— Exercise requirements —
A. Using the passage about the Tinker Field Plaza, answer each question below.
(i) Which two people will have monuments at the plaza?
(ii) In what year did the Orlando City Council designate Tinker Field as an Orlando historic landmark?
(iii) In what month and year did the Orlando City Council approve the plan for the Tinker Field History Plaza project?
B. For each statement below, say whether it agrees with the passage about the Tinker Field Plaza, and support your yes or no with the deciding words quoted from the passage.
(i) The plaza will include a replica covered pavilion.
(ii) The project plan was approved without any public input.
(iii) The plaza celebrates fewer than 50 years of Orlando baseball history.

— Text excerpt —
◆ ◆ ◆

The Tinker Field Plaza celebrates more than 100 years of Orlando baseball and Civil Rights history and heroes and will incorporate elements such as:
- Historic timeline and plaques
- Reverend Martin Luther King, Jr. and baseball Hall of Famer Clark Griffith monuments
- Refurbished original stadium seats and gateway entrance
- Replica covered pavilion
- Vintage-style lighting
- State of Florida Historical Market
A key part of the city’s plan for strategic growth is recognizing, preserving, and celebrating the past and honoring our history. In 2015, the Orlando City Council approved an ordinance designating Tinker Field as an Orlando historic landmark. This is a unique opportunity for Orlando to create a destination for people to gather, honor, and learn about many baseball history legends who played in Orlando as well as local and national heroes of the Civil Rights Movement events that took place at Tinker Field. After much research, design, and public input, the plan for the Tinker Field History Plaza project was approved by the Orlando City Council in December of 2016.

◆ ◆ ◆

— Supplied data —
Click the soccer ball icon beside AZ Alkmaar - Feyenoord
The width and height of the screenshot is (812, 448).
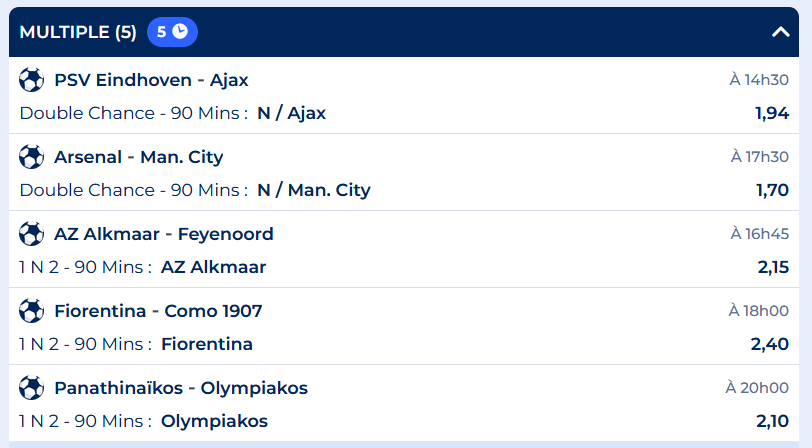pyautogui.click(x=32, y=234)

◆ ◆ ◆

— Responses per task —
A.
(i) Reverend Martin Luther King, Jr. and baseball Hall of Famer Clark Griffith
(ii) 2015
(iii) December 2016

B.
(i) Yes: "Replica covered pavilion"
(ii) No: "After much research, design, and public input, the plan for the Tinker Field History Plaza project was approved by the Orlando City Council in December of 2016."
(iii) No: "more than 100 years of Orlando baseball and Civil Rights history and heroes"